3. We need more blogs about consumer tech and Web 2.0, located all around New England.

4. We need more visibility from the few execs here with consumer experience -- they need to serve as poster children. Jeff Taylor, founder of (and now of Eons), already does a great job of this. Bob Davis, back when he was CEO of Lycos and when Lycos was a standalone company, did well, too. And I never thought I'd sing this, but "Where have you gone, David Wetherell?"

(Avid Technology has a number of consumer products...but its recently-departed CEO, David Krall, lived on the west coast (even though the firm is headquartered in Tewksbury.) Privately-held Bose Corp. is a big consumer tech player, but its founder, Amar Bose, doesn't often show up anywhere other than Framingham -- and doesn't allow any of the company's younger execs to do much speaking or schmoozing at local tech events.)

5. We need to stop taking ourselves so seriously.

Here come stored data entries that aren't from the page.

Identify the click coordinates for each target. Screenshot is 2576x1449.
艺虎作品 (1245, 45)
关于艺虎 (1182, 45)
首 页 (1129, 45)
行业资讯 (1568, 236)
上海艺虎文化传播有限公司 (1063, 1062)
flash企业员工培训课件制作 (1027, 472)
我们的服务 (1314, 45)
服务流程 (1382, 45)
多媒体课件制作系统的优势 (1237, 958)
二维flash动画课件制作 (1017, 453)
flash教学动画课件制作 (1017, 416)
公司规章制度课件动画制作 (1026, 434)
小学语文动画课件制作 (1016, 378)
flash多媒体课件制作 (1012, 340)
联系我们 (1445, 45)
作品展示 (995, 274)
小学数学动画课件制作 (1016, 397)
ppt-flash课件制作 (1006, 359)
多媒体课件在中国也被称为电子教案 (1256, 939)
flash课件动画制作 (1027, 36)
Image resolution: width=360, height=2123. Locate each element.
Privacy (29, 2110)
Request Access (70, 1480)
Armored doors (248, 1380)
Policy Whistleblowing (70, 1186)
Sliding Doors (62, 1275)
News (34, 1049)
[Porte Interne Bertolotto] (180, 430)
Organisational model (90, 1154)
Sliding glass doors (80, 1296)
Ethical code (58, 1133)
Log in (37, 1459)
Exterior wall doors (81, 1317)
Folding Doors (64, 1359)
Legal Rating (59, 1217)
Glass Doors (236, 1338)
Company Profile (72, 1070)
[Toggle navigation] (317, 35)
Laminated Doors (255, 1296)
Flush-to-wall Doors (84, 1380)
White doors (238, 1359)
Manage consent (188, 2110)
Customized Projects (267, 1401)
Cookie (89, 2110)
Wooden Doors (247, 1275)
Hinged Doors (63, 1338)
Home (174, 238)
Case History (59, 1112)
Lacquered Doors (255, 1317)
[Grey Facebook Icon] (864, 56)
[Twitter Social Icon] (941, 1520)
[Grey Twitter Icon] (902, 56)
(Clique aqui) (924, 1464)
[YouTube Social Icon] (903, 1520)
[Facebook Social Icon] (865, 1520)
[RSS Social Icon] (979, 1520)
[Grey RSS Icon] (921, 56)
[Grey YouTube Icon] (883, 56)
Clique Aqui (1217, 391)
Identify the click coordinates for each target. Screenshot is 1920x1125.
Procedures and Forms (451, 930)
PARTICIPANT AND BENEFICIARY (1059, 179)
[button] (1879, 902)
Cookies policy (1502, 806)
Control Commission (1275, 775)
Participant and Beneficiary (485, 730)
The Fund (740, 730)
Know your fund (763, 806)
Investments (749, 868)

Not all technology needs to solve a business problem or address a pain point.

James Currier, the founder of Tickle, told me a great story this week. His company was founded in Cambridge, and later moved to San Francisco. He raised $9 million in funding, and later sold the company, which focuses on online tests and quizzes, to for $100 million. Here's what he said:

    We started Emode [Tickle's original name] seriously. We had tests about depression and anxiety, which had been vetted by the American Psychological Association. But no one cared. The APA thought we were doing it right, and the people at Harvard respected it, but it wasn’t until we launched totally superficial quizzes like "what breed of dog are you?" and "who is your celebrity match?" that the site took off. It was totally flippant. But we had gotten to the point where we were off salary and about to go out of business. So we said, "What the hell, let’s try this. Maybe people will respond to fun." And they did.

Currier's new venture is called Ooga Labs -- and it is working on several start-up ideas simultaneously (the sort of thing people used to call an incubator). His first new site is GoodTree.

"Business in Boston is professional and trustworthy," Currier says. "People are deep technologists, and when it comes to building a new kind of networking switch, that's great. But all this digital media or consumer Internet stuff tends to be more creative and optimistic. You have to believe that people are going to want to do all this crazy stuff online."